TEtl otro día estuve en una casa con muchos cuernos. Me abrió la puerta la asistenta y creí que de un momento a otro iba a ser embestido por la cómoda, por la pared de enfrente, por la chimenea del salón. ¡Madre mía! Había cuernos en el vestíbulo, en el recibidor, en la salita de estar, en el comedor, en los pasillos y, ¡el colmo!, vislumbré de reojo una cornamenta superlativa a los pies de una noble cama que parecía ser la de los señores principales. Salí de la casa espantado y sin entender cómo es posible que alguien considere que los cuernos son decorativos. A mí me parecieron un atributo muy primitivo, algo así como la demostración de la virilidad del gran cazador, del dueño de la casa. Pero hombre, si hubiera cazado los ciervos con una lanza y corriendo detrás de ellos se entendería el carácter de reafirmación de la virilidad de tanta cornamenta. Pero ya nadie caza como el gran jefe masai, sino en una finca vallada de donde los cornúpetas no pueden escapar, con la ayuda de perreros y azuzadores y con rifles de mira telescópica que se cargan un bicho a una distancia considerable.
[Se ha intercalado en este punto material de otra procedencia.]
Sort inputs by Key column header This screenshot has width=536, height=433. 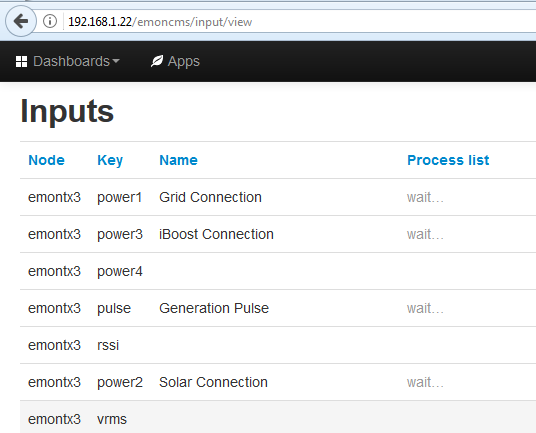(x=110, y=160)
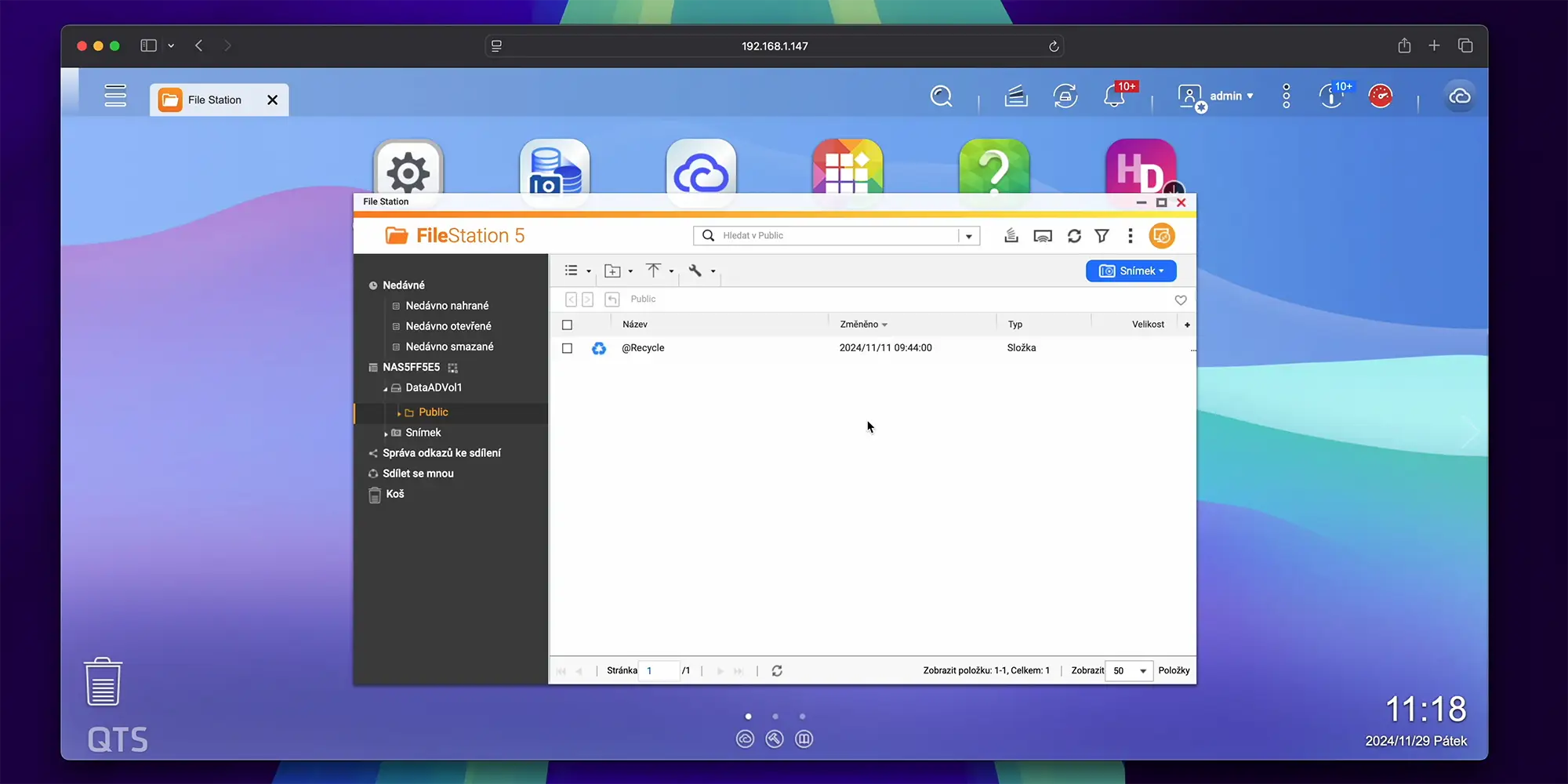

Hice el recado, me despedí de la asistenta y de las astas y al pretender bajar a la calle, reparé en la existencia de dos ascensores: uno para el servicio sin espejo porque, al fin y al cabo, para qué quiere mirarse el servicio al espejo si el servicio, por definición histórica, es feo. Había otro con un gran espejo para los señores. Como soy un poco presumido, descendí en el ascensor del señorito. Tenía música ambiental, moqueta y madera. Sólo le faltaban los cuernos.